39. Turaga K, Malafa M, Jacobsen P, et al. Zelfmoord bij patiënten met alvleesklierkanker. Kanker. 2011; 117: 642-7.
40. Chochinov H. Sterven, waardigheid en nieuwe horizonten in palliatieve zorg aan het levenseinde. CA Cancer J Clin. 2006; 56: 84-103.
43. Kim S, Shin I, Kim J, et al. Effectiviteit van mirtazapine voor misselijkheid en slapeloosheid bij kankerpatiënten met depressie. Psychiatry Clin Neurosci. 2008; 62: 75-83.
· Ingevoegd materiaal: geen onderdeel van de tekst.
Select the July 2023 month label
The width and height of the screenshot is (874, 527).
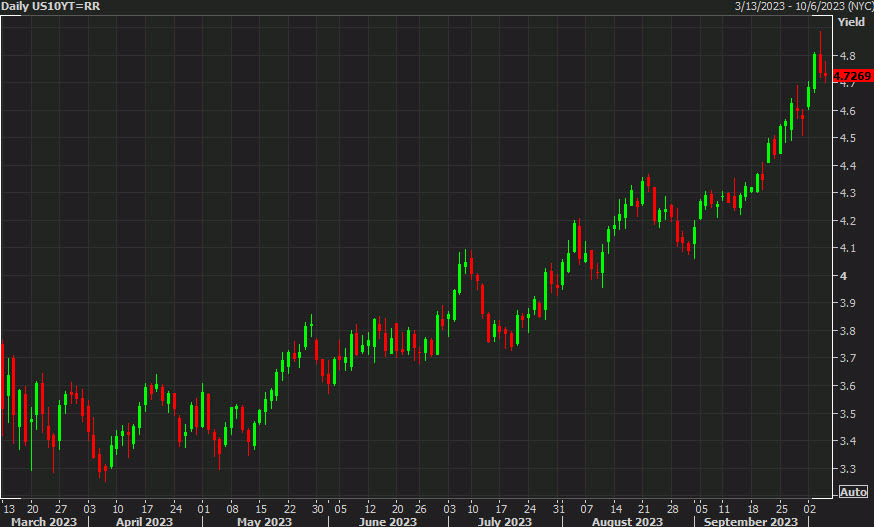pyautogui.click(x=505, y=521)
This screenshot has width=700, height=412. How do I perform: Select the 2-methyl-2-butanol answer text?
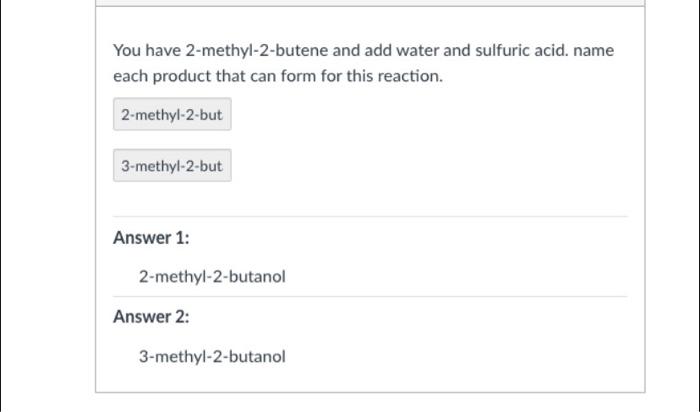pyautogui.click(x=212, y=276)
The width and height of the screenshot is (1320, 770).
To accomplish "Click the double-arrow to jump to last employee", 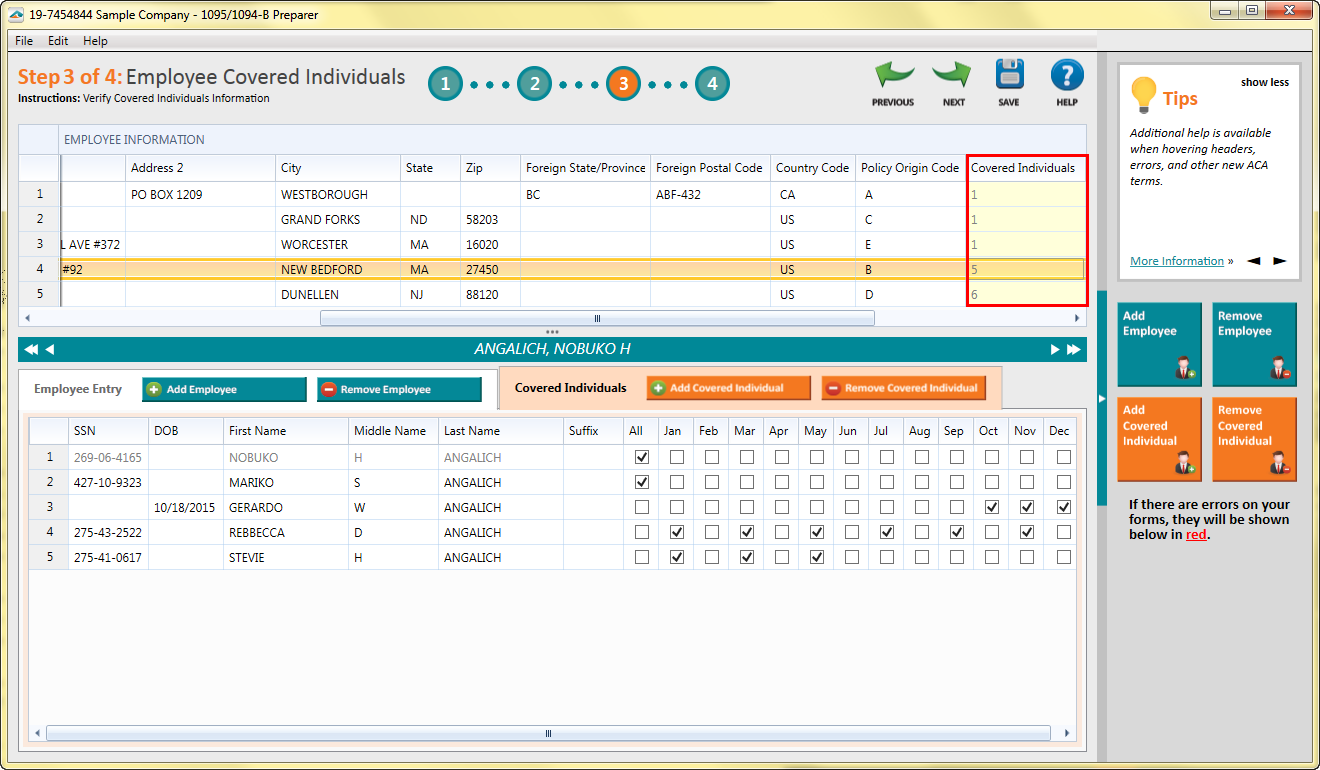I will point(1073,348).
45. Labori K, Hjermstad M, Wester T, et al. Symptoomprofielen en palliatieve zorg bij gevorderde alvleesklierkanker – een prospectieve studie. Steun Care Cancer. 2006; 14: 1126-33.
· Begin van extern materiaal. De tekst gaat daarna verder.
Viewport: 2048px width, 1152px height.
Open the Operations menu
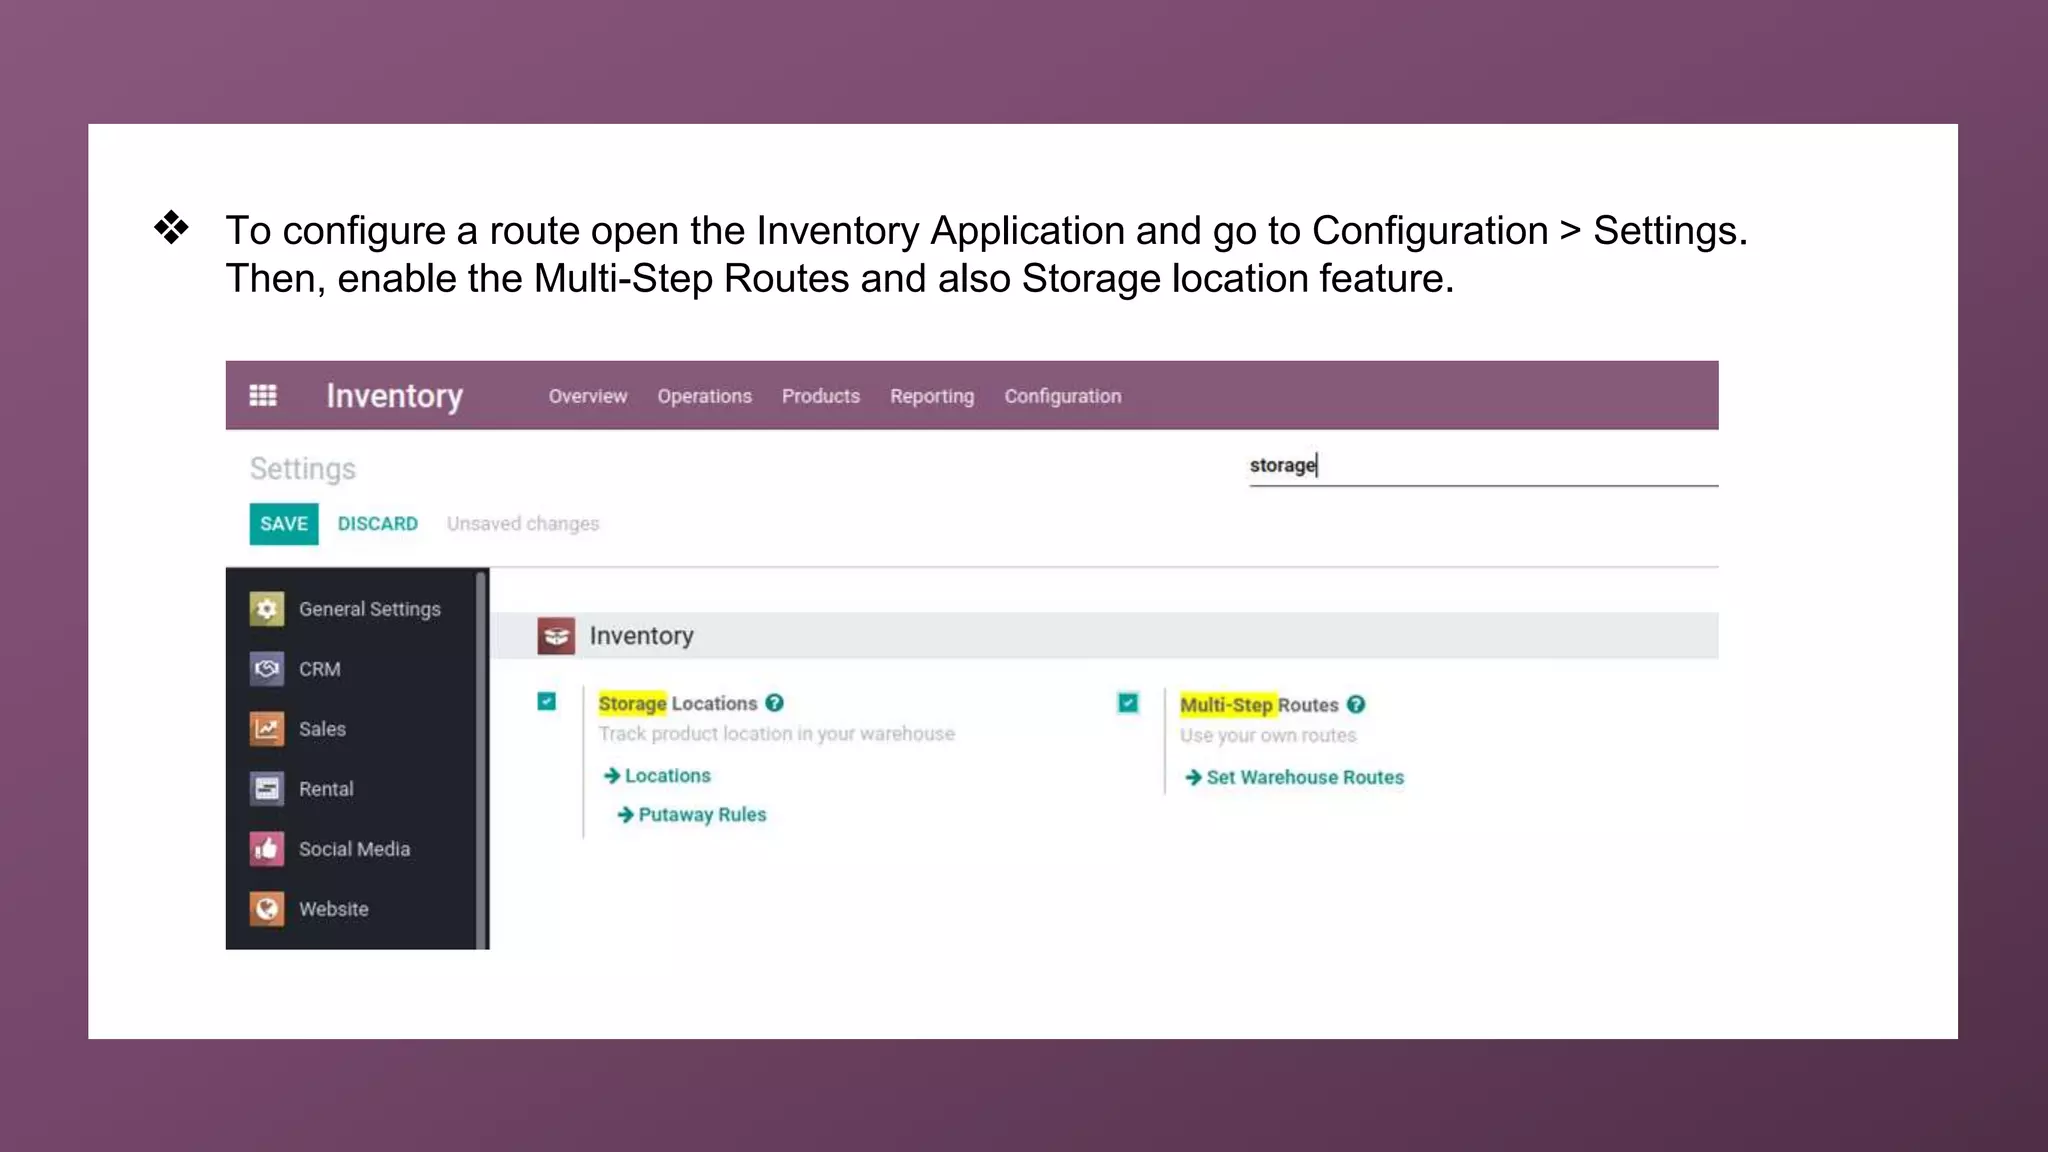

46. Burris H, Moore M, Anderson J, et al. Verbeteringen in overleving en klinisch voordeel met gemcitabine als eerstelijnsbehandeling voor patiënten met gevorderde alvleesklierkanker: een gerandomiseerde studie. J Clin Oncol. 1997; 6: 2403-13.
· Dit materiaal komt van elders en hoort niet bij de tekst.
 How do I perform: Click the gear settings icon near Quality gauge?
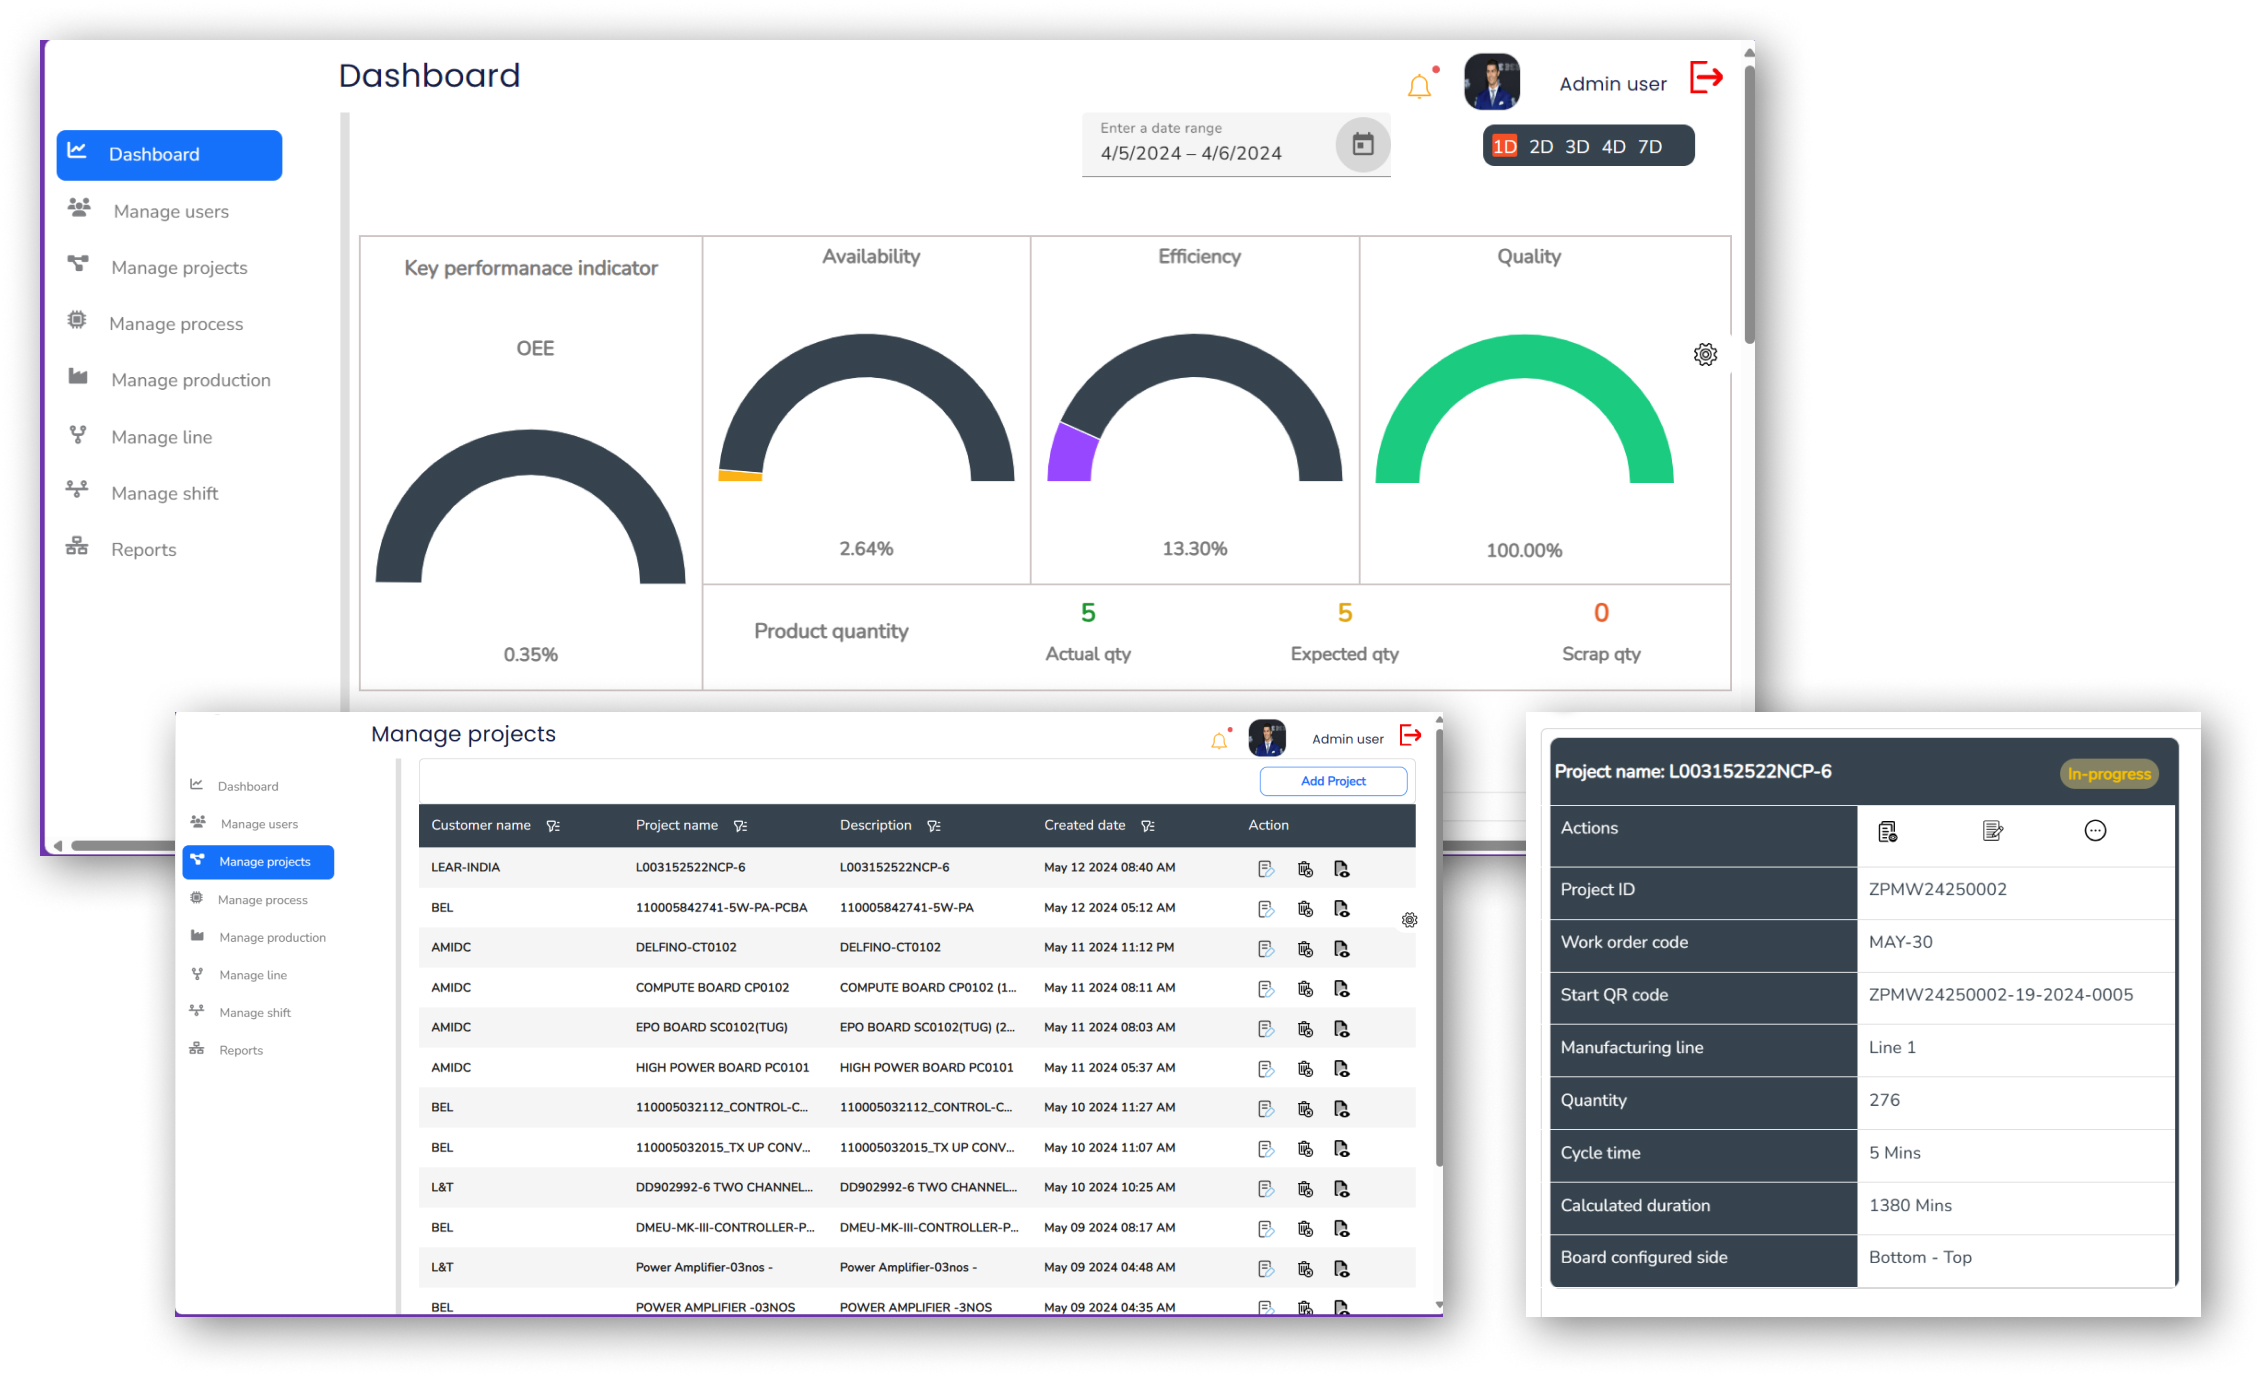tap(1705, 354)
47. Romanus D, Kindler H, Archer L, et al. Verbetert de gezondheidsgerelateerde kwaliteit van leven voor gevorderde alvleesklierkankerpatiënten die reageren op gemcitabine? Analyse van een gerandomiseerde fase III-studie van de Cancer and Leukemia Group B (CALGB 80303). J Pijn Symptoom Beheer. 2012; 43: 205-17.
48. Gourgou-Bourgade S, Bascoul-Mollevi C, Desseigne F, et al. Impact van FOLFIRINOX in vergelijking met gemcitabine op de kwaliteit van leven bij patiënten met gemetastaseerde pancreaskanker: resultaten van de gerandomiseerde studie PRODIGE 4 / ACCORD 11. J Clin Oncol. 2013; 31: 23-9.
50. Bruera E, Yennurajalingam S. Palliatieve zorg bij gevorderde kankerpatiënten: hoe en wanneer?Oncoloog. 2012; 17: 267-73.
52. Smith T, Temin S, Alesi E, et al. Voorlopig klinisch oordeel van de American Society of Clinical Oncology: de integratie van palliatieve zorg in standaard oncologische zorg. J Clin Oncol. 2012; 30: 880-7.
54. Baile W, Aaron J. Communicatie patiënt-arts in de oncologie: verleden, heden en toekomst. Curr Opin Oncol. 2005; 17: 331-5.